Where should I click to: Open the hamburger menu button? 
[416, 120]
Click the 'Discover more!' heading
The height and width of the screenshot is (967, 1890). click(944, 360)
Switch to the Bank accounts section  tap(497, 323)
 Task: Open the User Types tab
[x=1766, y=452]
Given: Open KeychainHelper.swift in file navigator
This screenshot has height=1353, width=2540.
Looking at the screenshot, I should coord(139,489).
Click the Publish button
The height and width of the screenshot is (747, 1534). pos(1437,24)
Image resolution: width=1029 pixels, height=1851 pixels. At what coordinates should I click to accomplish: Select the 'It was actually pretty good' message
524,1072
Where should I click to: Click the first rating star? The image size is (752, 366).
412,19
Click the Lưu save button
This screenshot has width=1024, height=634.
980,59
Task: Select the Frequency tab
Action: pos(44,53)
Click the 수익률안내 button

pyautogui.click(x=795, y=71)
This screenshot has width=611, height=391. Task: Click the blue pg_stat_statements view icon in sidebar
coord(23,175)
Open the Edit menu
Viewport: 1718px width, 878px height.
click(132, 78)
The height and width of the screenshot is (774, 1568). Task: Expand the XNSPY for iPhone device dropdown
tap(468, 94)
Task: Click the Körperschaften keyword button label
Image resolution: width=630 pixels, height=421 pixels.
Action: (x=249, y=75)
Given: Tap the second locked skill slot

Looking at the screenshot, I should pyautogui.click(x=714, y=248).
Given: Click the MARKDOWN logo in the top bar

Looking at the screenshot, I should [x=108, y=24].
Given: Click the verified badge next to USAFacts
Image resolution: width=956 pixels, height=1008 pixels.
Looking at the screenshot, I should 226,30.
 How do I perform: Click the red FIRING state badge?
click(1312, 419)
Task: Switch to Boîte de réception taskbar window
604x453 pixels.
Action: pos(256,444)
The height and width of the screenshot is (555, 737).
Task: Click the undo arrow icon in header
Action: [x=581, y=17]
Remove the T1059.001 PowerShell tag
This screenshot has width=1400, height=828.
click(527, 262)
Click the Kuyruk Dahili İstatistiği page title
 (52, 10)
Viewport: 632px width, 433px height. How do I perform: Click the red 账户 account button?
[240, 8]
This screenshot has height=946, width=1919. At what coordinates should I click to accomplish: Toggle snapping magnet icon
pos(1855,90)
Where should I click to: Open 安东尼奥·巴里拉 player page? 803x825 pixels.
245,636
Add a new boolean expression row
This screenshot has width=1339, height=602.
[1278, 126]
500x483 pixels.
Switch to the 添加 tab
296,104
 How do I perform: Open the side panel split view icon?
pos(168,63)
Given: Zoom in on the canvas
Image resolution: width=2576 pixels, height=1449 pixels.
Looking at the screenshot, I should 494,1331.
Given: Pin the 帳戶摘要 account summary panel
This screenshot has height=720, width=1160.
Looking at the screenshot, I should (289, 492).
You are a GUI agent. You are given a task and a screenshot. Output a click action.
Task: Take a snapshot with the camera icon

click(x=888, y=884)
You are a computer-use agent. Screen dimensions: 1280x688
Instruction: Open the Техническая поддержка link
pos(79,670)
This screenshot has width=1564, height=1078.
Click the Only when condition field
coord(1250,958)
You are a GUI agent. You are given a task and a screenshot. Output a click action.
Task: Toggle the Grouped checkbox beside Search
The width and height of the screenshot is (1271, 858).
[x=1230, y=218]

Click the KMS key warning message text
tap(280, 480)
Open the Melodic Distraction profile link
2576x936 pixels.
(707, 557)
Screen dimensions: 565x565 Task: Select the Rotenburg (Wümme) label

### [Your instructions]
Rewrite every one of the lines above, changing "hamburger menu button" to "navigation menu button" and keeping everything else the same.

### [Exercise response]
Where should I click to: Open the navigation menu button? 
[416, 120]
Click the 'Discover more!' heading
The height and width of the screenshot is (967, 1890). click(944, 360)
Switch to the Bank accounts section  tap(497, 323)
 Task: Open the User Types tab
[x=1766, y=452]
Given: Open KeychainHelper.swift in file navigator
This screenshot has height=1353, width=2540.
Looking at the screenshot, I should coord(139,489).
Click the Publish button
The height and width of the screenshot is (747, 1534). pos(1437,24)
Image resolution: width=1029 pixels, height=1851 pixels. At what coordinates should I click to accomplish: Select the 'It was actually pretty good' message
524,1072
Where should I click to: Click the first rating star? The image size is (752, 366).
412,19
Click the Lưu save button
This screenshot has width=1024, height=634.
980,59
Task: Select the Frequency tab
Action: pos(44,53)
Click the 수익률안내 button

pyautogui.click(x=795, y=71)
This screenshot has width=611, height=391. Task: Click the blue pg_stat_statements view icon in sidebar
coord(23,175)
Open the Edit menu
Viewport: 1718px width, 878px height.
click(132, 78)
The height and width of the screenshot is (774, 1568). Task: Expand the XNSPY for iPhone device dropdown
tap(468, 94)
Task: Click the Körperschaften keyword button label
Image resolution: width=630 pixels, height=421 pixels.
Action: (x=249, y=75)
Given: Tap the second locked skill slot

Looking at the screenshot, I should pyautogui.click(x=714, y=248).
Given: Click the MARKDOWN logo in the top bar

Looking at the screenshot, I should [x=108, y=24].
Given: Click the verified badge next to USAFacts
Image resolution: width=956 pixels, height=1008 pixels.
Looking at the screenshot, I should 226,30.
 How do I perform: Click the red FIRING state badge?
click(1312, 419)
Task: Switch to Boîte de réception taskbar window
604x453 pixels.
Action: pos(256,444)
The height and width of the screenshot is (555, 737).
Task: Click the undo arrow icon in header
Action: [x=581, y=17]
Remove the T1059.001 PowerShell tag
This screenshot has width=1400, height=828.
click(527, 262)
Click the Kuyruk Dahili İstatistiği page title
 (52, 10)
Viewport: 632px width, 433px height. How do I perform: Click the red 账户 account button?
[240, 8]
This screenshot has height=946, width=1919. At what coordinates should I click to accomplish: Toggle snapping magnet icon
pos(1855,90)
Where should I click to: Open 安东尼奥·巴里拉 player page? 803x825 pixels.
245,636
Add a new boolean expression row
This screenshot has width=1339, height=602.
[1278, 126]
500x483 pixels.
Switch to the 添加 tab
296,104
 How do I perform: Open the side panel split view icon?
pos(168,63)
Given: Zoom in on the canvas
Image resolution: width=2576 pixels, height=1449 pixels.
Looking at the screenshot, I should 494,1331.
Given: Pin the 帳戶摘要 account summary panel
This screenshot has height=720, width=1160.
Looking at the screenshot, I should (289, 492).
You are a GUI agent. You are given a task and a screenshot. Output a click action.
Task: Take a snapshot with the camera icon

click(x=888, y=884)
You are a computer-use agent. Screen dimensions: 1280x688
Instruction: Open the Техническая поддержка link
pos(79,670)
This screenshot has width=1564, height=1078.
Click the Only when condition field
coord(1250,958)
You are a GUI agent. You are given a task and a screenshot. Output a click action.
Task: Toggle the Grouped checkbox beside Search
The width and height of the screenshot is (1271, 858).
[x=1230, y=218]

Click the KMS key warning message text
tap(280, 480)
Open the Melodic Distraction profile link
2576x936 pixels.
(707, 557)
Screen dimensions: 565x565 Task: Select the Rotenburg (Wümme) label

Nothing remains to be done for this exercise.